**EXERCISE PROMPT:**
Work through the records that follow and return each line containing the word "agent".

**DATA:**
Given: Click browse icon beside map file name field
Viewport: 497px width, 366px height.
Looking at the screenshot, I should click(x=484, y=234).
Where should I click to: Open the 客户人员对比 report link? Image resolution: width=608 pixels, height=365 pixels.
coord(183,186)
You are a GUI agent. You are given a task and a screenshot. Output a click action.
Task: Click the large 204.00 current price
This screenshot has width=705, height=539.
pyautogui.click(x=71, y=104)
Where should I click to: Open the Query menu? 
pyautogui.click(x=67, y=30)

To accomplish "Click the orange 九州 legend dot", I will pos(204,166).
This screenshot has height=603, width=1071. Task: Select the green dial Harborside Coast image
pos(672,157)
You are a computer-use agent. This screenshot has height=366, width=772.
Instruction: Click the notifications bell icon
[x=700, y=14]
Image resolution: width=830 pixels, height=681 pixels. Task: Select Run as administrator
==
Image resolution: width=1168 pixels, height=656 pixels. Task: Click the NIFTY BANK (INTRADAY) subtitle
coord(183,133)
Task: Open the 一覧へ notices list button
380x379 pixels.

**EXERCISE SOLUTION:**
You are a GUI agent. You are given a task and a screenshot. Output a click action.
You are a computer-use agent. This screenshot has height=366, width=772.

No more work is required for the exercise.